Finalmente dentro de poucos anos a exploração submarina dará um grande salto: 



*Proteus: A “estação espacial” submarina do neto de Jacques Cousteau vai explorar os mistérios do oceano*

Com uma dimensão de 370 metros quadrados, o Proteus quer ser o maior laboratório submarino do mundo. A equipa liderada por Fabien Cousteau, neto do famoso oceanógrafo Jacques Cousteau, e pelo designer Yves Béhar espera tê-lo pronto no espaço de três anos, com os custos do investimento a rondarem os 135 milhões de dólares.






Embora cubram 71% da superfície do nosso planeta, estima-se que apenas 5% dos oceanos tenham sido explorados. Um novo projeto liderado por Fabien Cousteau, neto do famoso oceanógrafo Jacques Cousteau, e pelo designer Yves Béhar quer criar o maior laboratório submarino do mundo para ajudar os cientistas a estudar os mistérios do oceano Atlântico.

O projeto Proteus, cujo nome toma inspiração no deus grego marinho, conhecido por ser o guardião do conhecimento, tem como objetivo instalar um habitat a mais de 18 metros de profundidade no Mar das Caraíbas. A instalação com uma dimensão de 370 metros quadrados, vista pelos criadores como uma versão aquática da Estação Espacial Internacional, será habitada por cientistas e investigadores de todo o mundo.

Por dentro da estrutura de dois andares do Proteus estão múltiplas cápsulas que contarão com laboratórios, aposentos para 12 habitantes, um estúdio concebido para a produção de vídeo e até uma estufa hidropónica submarina. O habitat é “alimentado” por energia eólica e solar, assim como pela conversão de energia térmica do oceano.

A criação do Proteus foi inspirada pela Mission-31, uma experiência realizada em 2014 onde Fabien Cousteau viveu 31 dias a bordo do habitat submarino Aquarius, acompanhado por uma equipa de 5 aquanautas. O habitat foi desenvolvido pela Administração Nacional Oceânica e Atmosférica dos Estados Unidos (NOAA) em 1986 e, em 2013, a Universidade Internacional da Florida assumiu o seu comando.

A equipa por trás da construção do Proteus espera tê-lo pronto em três anos, com os custos do investimento a rondarem os 135 milhões de dólares.
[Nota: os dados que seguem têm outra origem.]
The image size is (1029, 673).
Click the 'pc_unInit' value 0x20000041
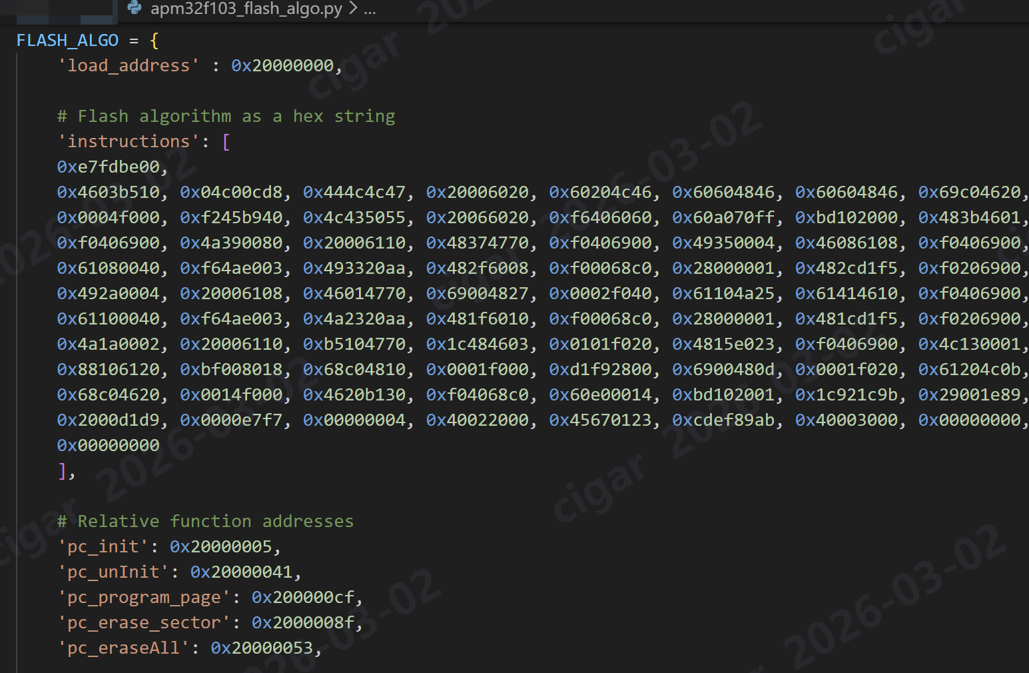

Além do Proteus, Fabien Cousteau ambiciona construir mais um habitat, designado Triton, a mais de 182 metros de profundidade. Em entrevista à Forbes, o oceanógrafo revelou que na “calha” está também o uso de robots submarinos autónomos que vão explorar o que se passa no oceano a uma profundidade de mais de 609 metros.


----------